July 20, 2011
How Much is Upland Hunting Worth to You?
By Chad Love
When I read news stories about the upcoming hunting season, it's no great stretch to make the assumption that one of my dogs is going to be getting a whole lot more mouthfuls of feathers than the other one. Duck populations (depending on species) are at record or near-record highs while many upland bird species continue to slide toward historic lows.
Just in my region, the lesser prairie chicken - once the most populous upland gamebird species on the southern plains, so numerous it was market-hunted by the millions - will most likely be listed under the ESA. Meanwhile, populations of the bobwhite quail, King Bob (in many hunters' minds the very epitome of the upland hunting experience) are at range-wide, all-time, never-seen-before, staring-into-the-abyss lows.
But it wasn't that long ago when duck hunters were the ones asking themselves if this was the beginning of the end. And if it was, they were at least going to go down swinging. So began the federal duck stamp program in 1934. Anyone wishing to hunt waterfowl would be required to buy a federal migratory bird hunting stamp. The result is, of course, our beautiful, priceless, world-famous, uniquely American and completely self-funded national wildlife refuge system. Where would modern American wildfowling be without the myriad benefits of the duck stamp program? I don't know, but I'm pretty sure it'd be nowhere near what it is today.
With that in mind, here's a question: How much is upland hunting worth to you? Can you assign a monetary value to the experience of watching your dogs work a field, or taking your child on their first bird hunt? What's the economic threshold of your commitment? Would, say, an additional fifteen bucks or so be enough to reach the tipping point at which you say screw it and go take up something utterly worthless and banal, like golf?
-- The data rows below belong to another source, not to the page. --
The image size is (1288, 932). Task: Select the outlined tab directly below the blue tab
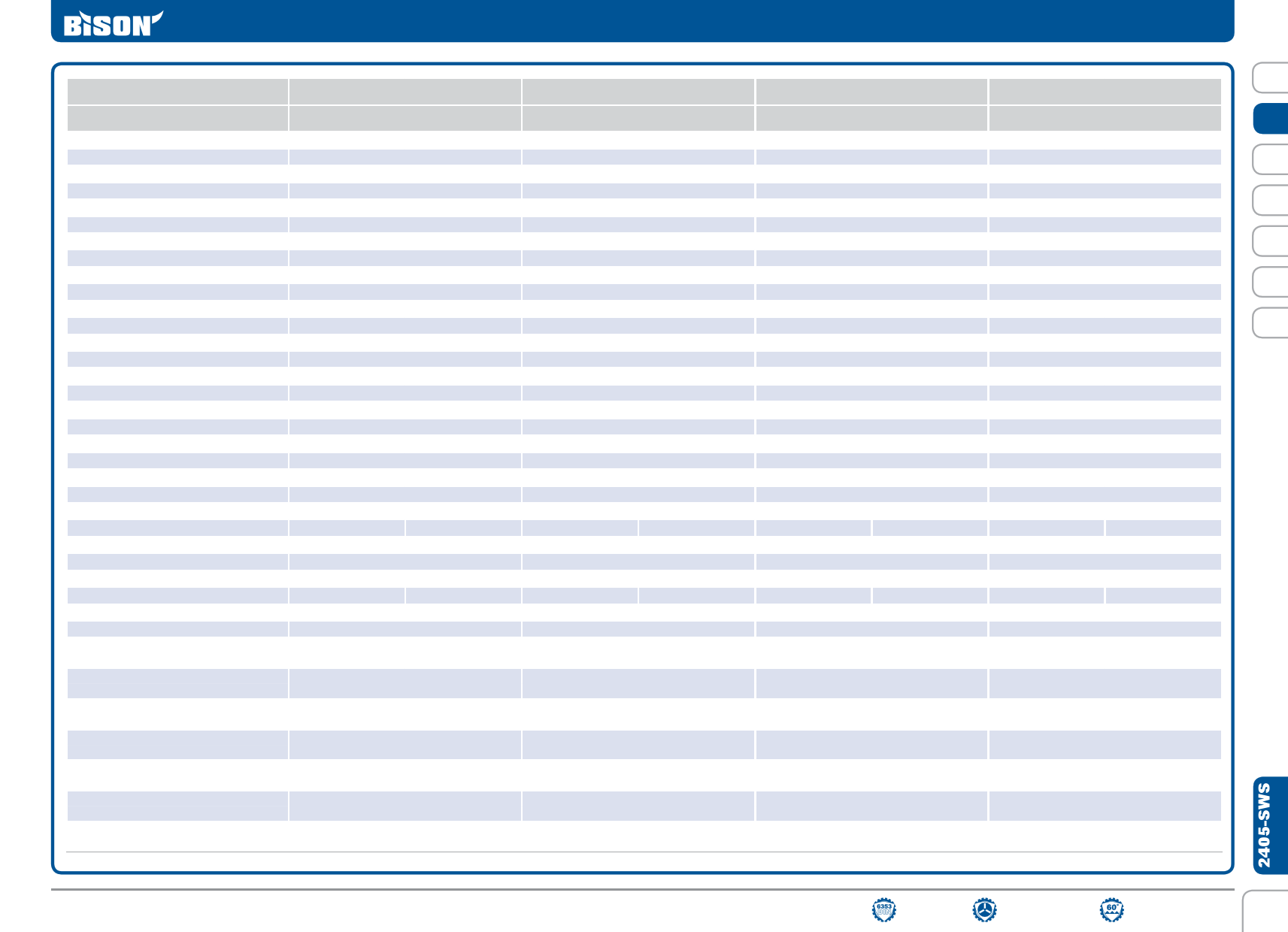[x=1271, y=159]
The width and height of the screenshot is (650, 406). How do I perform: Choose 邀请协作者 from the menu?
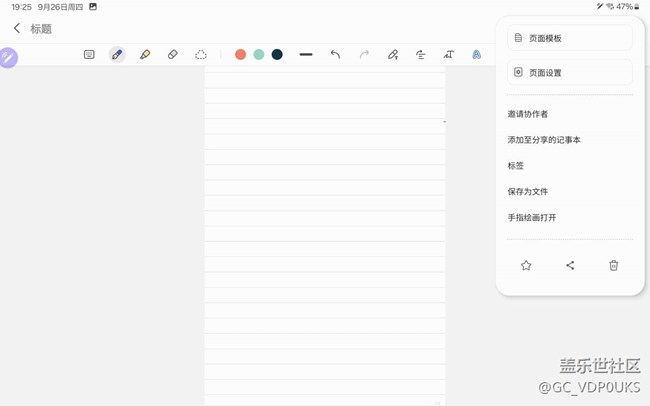528,114
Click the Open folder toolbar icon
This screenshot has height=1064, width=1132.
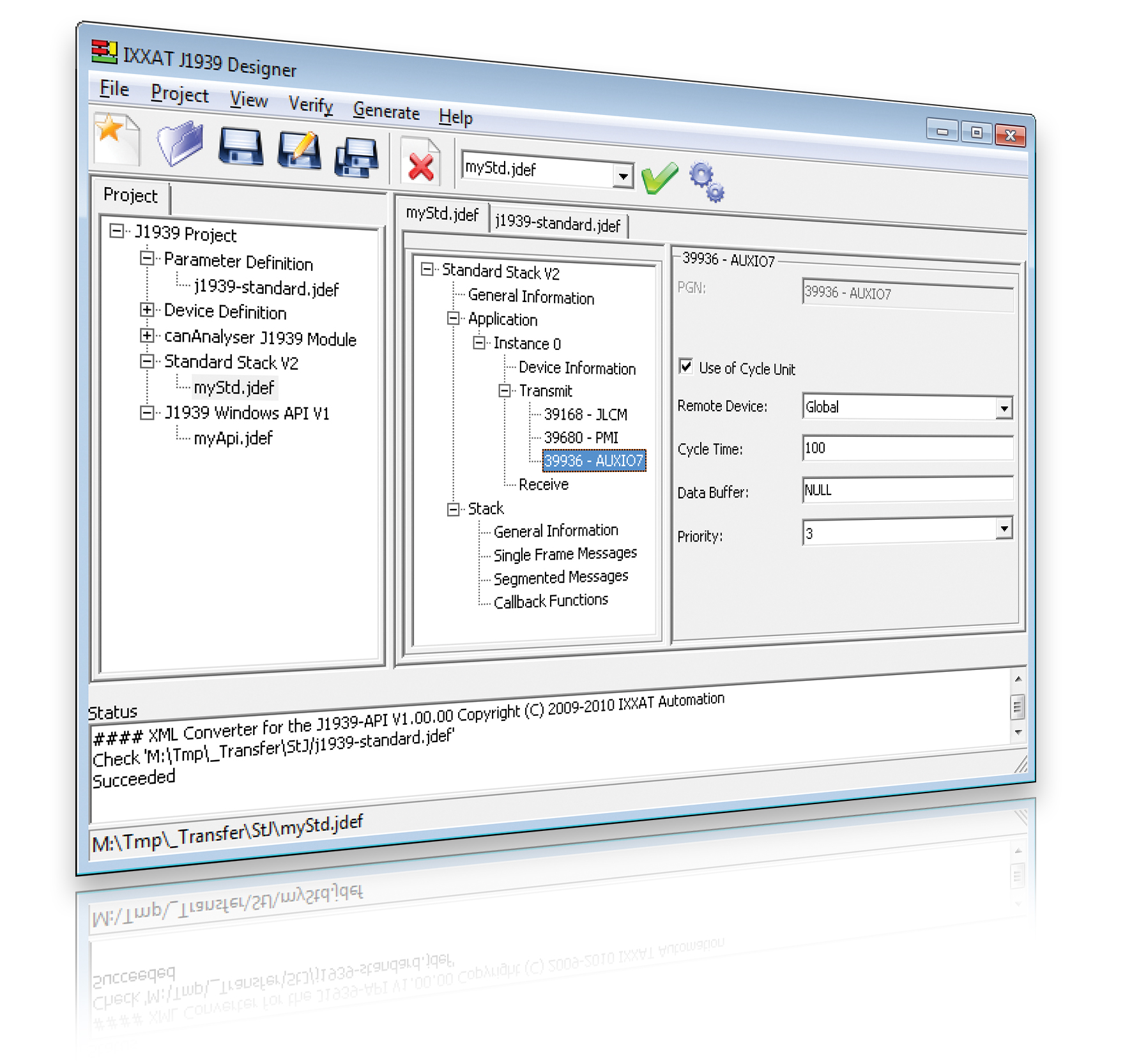pyautogui.click(x=180, y=143)
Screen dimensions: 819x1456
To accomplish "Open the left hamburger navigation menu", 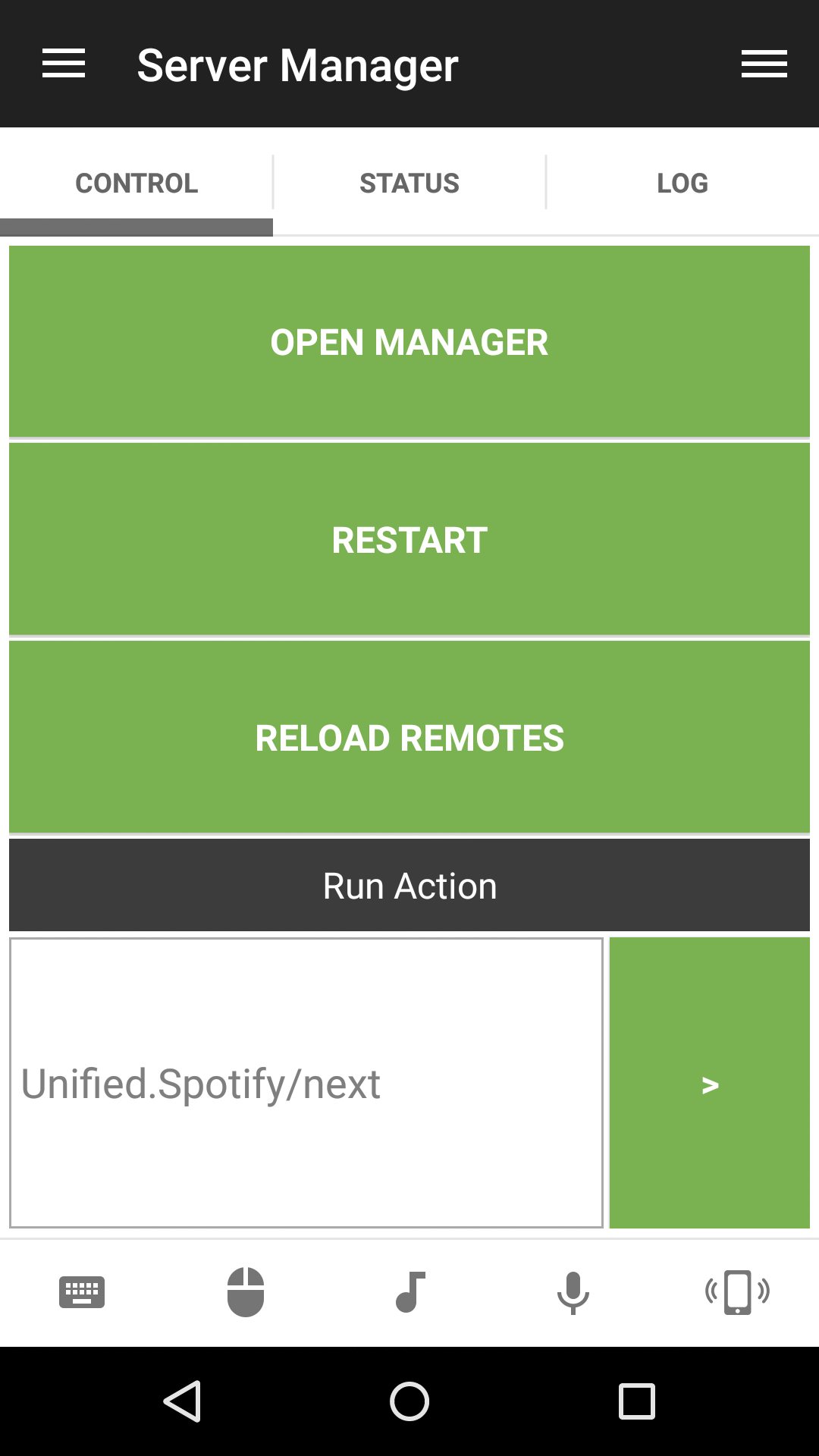I will click(64, 64).
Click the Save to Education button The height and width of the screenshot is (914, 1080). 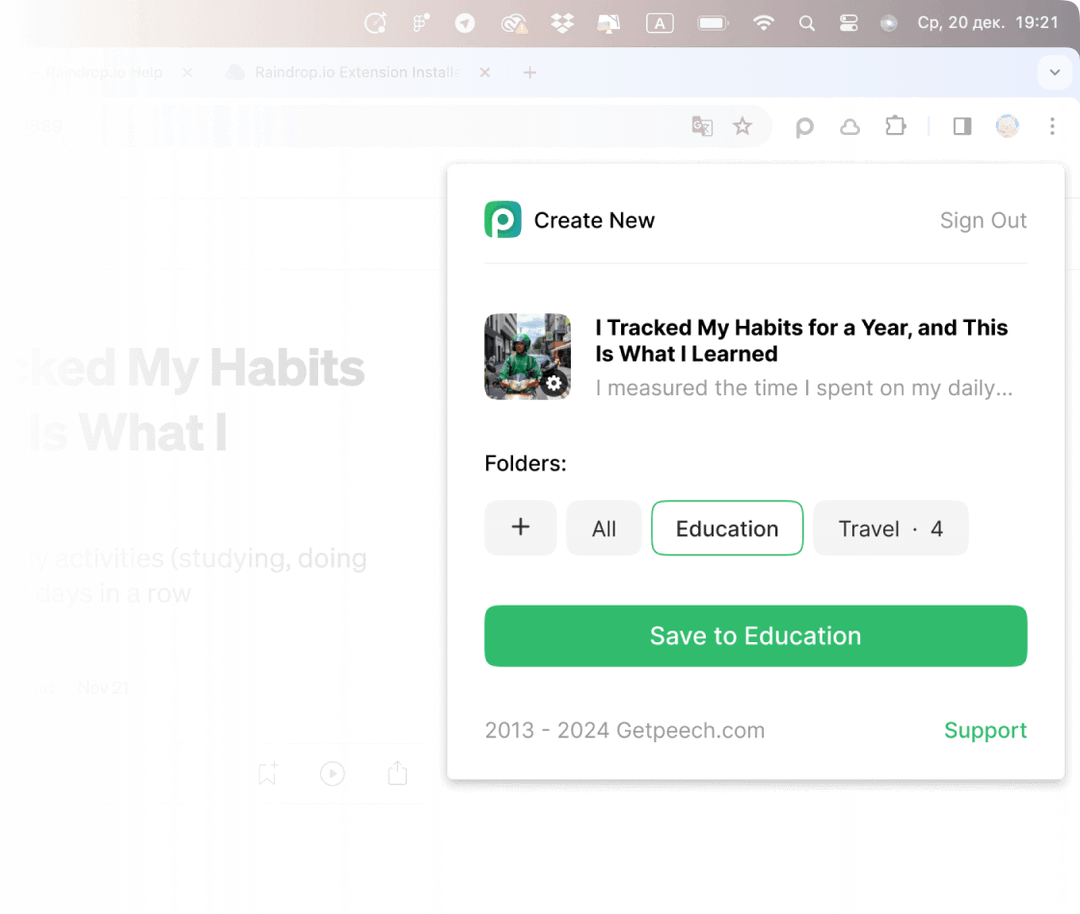pos(755,636)
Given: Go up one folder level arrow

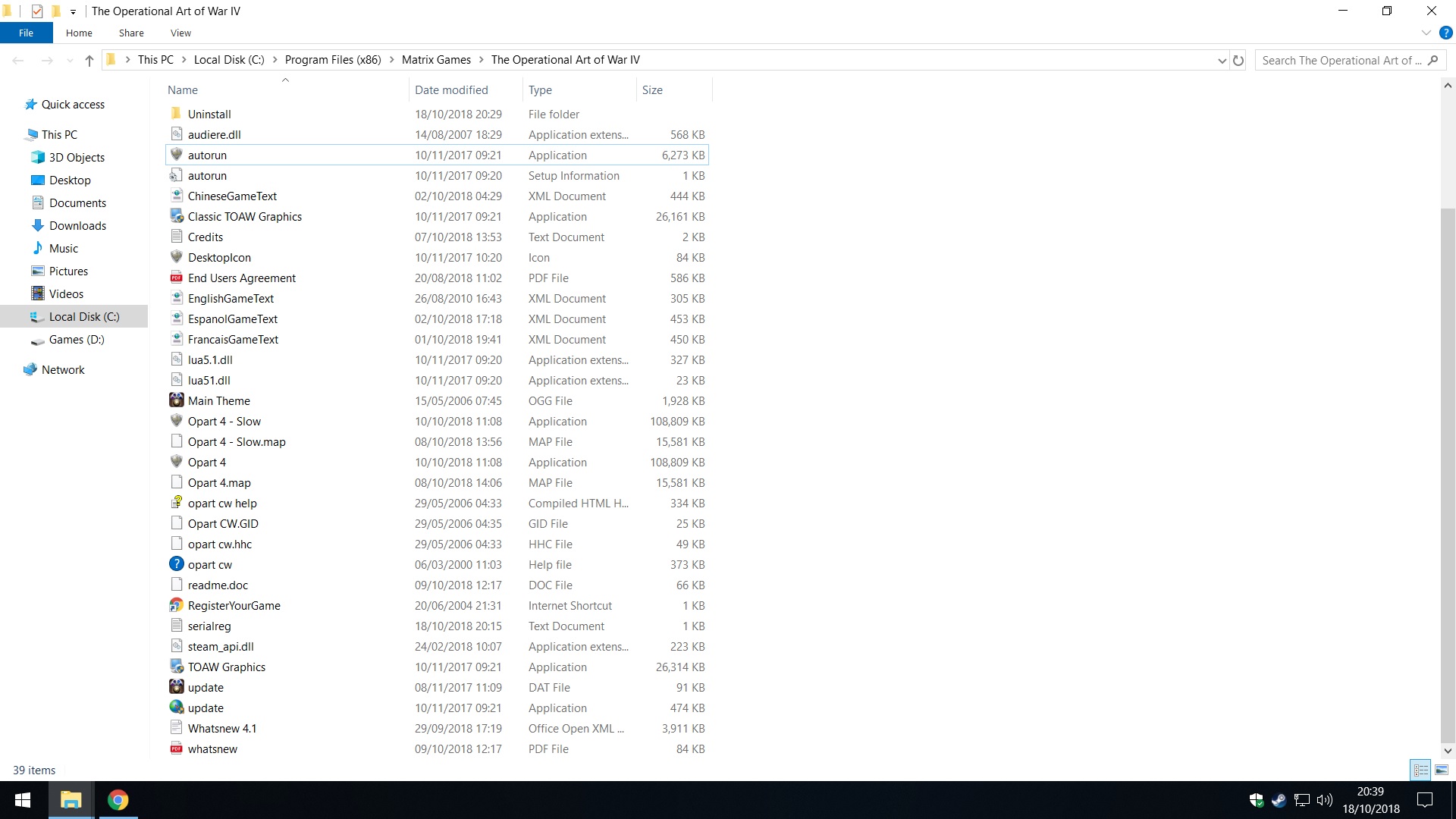Looking at the screenshot, I should click(89, 60).
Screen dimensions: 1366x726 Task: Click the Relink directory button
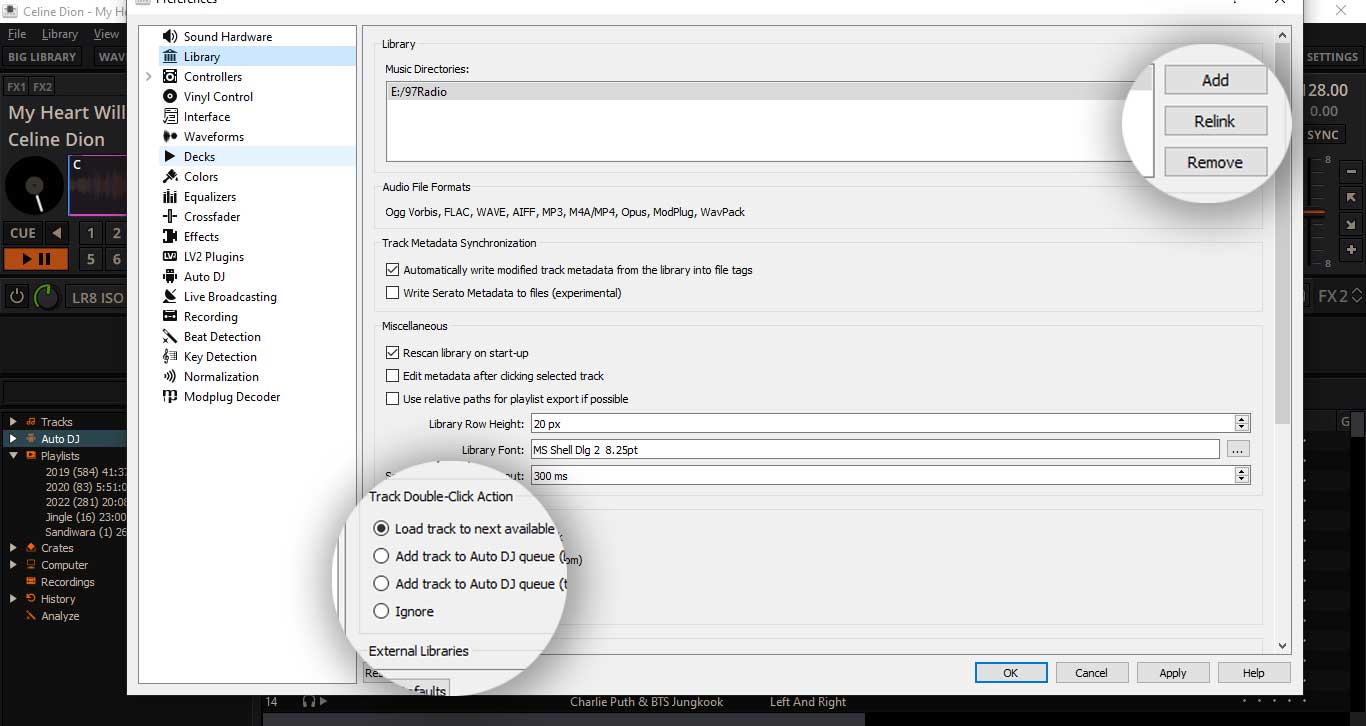1215,121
But here’s a question I’ve been kicking around in my head for a while now: would it be possible to emulate the structure and the success of the duck stamp program, but with upland gamebirds as the target species? And if it were possible, would now be the time to do it?
I think the parallels between the basic problems facing ducks at the turn of the century and upland birds now are obvious: precipitous declines in populations brought on by a steep and ever-accelerating loss of habitat. Of course, there are also some fundamental differences, too. Ducks and geese are migratory and therefore require a certain level of federal involvement, whereas most upland species are not. For lack of a better term (and for better or worse) upland birds like quail are “states’ rights” birds.
And to what uses or goals would those funds be applied and allocated? National wildlife refuges focused on upland habitat? Research? Education? And more importantly, what species? Admittedly, there are a host of technical and ecological roadblocks to implementing a federal upland bird recovery program. Daunting, to be sure, but not insurmountable. And with the looming threat of federal involvement in the management of several threatened upland bird species, anyway, perhaps it’s time to look forward by taking a look back into history. What do you think? Would you be in favor of a federal upland bird stamp structured like the duck stamp program? I’d buy a federal quail stamp, how about you?